Selection →
Tuning concurrency
Baker allows to tune concurrency at various levels of a pipeline:
- input: Baker configuration doesn’t expose knobs to tune input concurrency as it highly depends on the input source and how the input is implemented
- filters: Baker runs N concurrent filter chains
- output: Baker runs M concurrent outputs
By default then, Baker processes records concurrently, without any guaranteed order.
However, if you need to maintain the order of the records through the whole pipeline, it is still
possible by disabling concurrency (see below for details).
Filter chain concurrency
The filter chain is a synchronous list of filters that are applied in the order in which they are listed in the topology TOML configuration file.
By default, though, Baker executes multiple concurrent filter chains (the default value is 16)
Filterchain concurrency can be set defining the procs
key in the [filterchain]
section:
[filterchain]
procs=16
Setting the value to procs=1 disables the filter chain concurrency.
Concurrent output
The output concurrency can be set defining the procs
key in the [output]
section:
[output]
procs=32
The default value is 32.
To disable concurrency, set procs=1.
Output concurrency support
For outputs that don’t support concurrency, procs=1
must be used to avoid corrupted output or
lost data.
Refer to the output documentation to know if it supports concurrent processing.
procs>1
is used with an output that doesn’t support it.
Guarantee Records order
Although it’s not the primary goal of Baker, it is still possible to disable concurrency and thus guarantee records ordering from input to output.
To do so, add both procs=1
for output and filterchain, disabling concurrent processing for
those components.

Stated goal →
Using the text on tuning concurrency above, say whether each statement agrees with it, answering yes or no and quoting the deciding words. (a) Baker's configuration offers a setting for input concurrency. (b) By default, Baker runs 16 concurrent filter chains. (c) Keeping records in order requires procs=1 for the output alone.

Supplied information →

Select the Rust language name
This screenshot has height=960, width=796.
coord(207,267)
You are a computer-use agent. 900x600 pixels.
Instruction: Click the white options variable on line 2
...
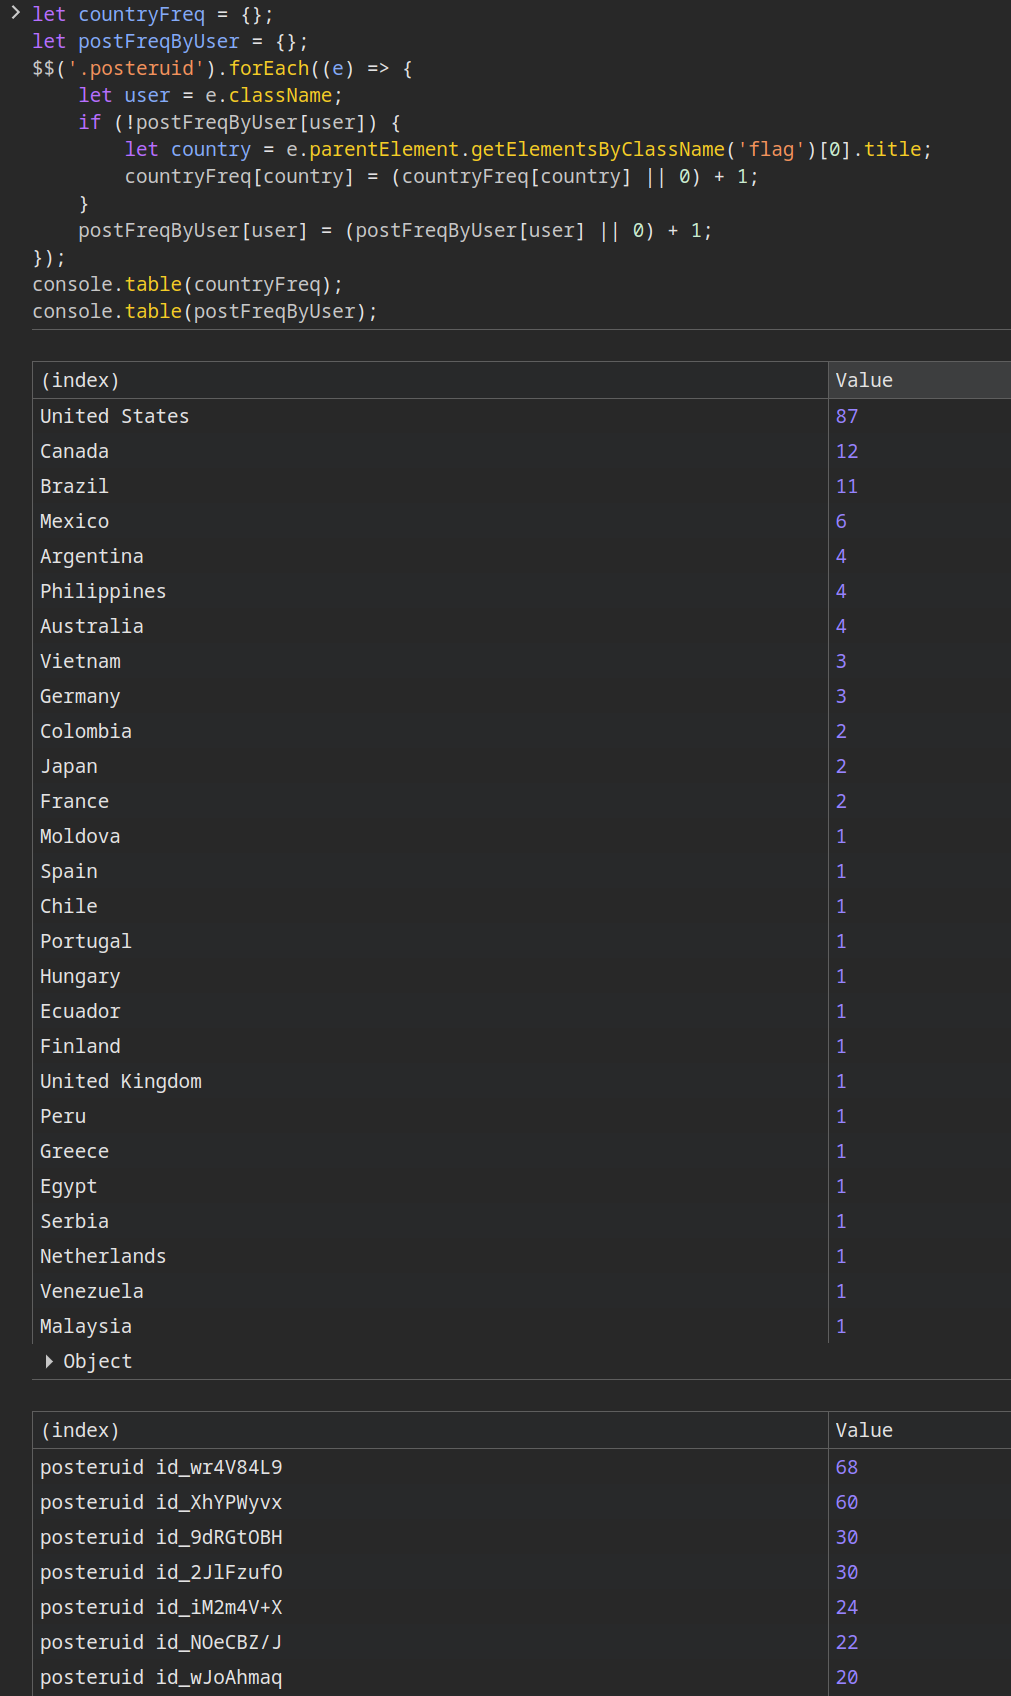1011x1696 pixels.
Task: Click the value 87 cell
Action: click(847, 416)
==
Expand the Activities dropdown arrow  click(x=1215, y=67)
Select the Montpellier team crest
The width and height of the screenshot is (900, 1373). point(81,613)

Written solution →
(a) No: "Baker configuration doesn’t expose knobs to tune input concurrency"
(b) Yes: "By default, though, Baker executes multiple concurrent filter chains (the default value is 16)"
(c) No: "add both procs=1 for output and filterchain"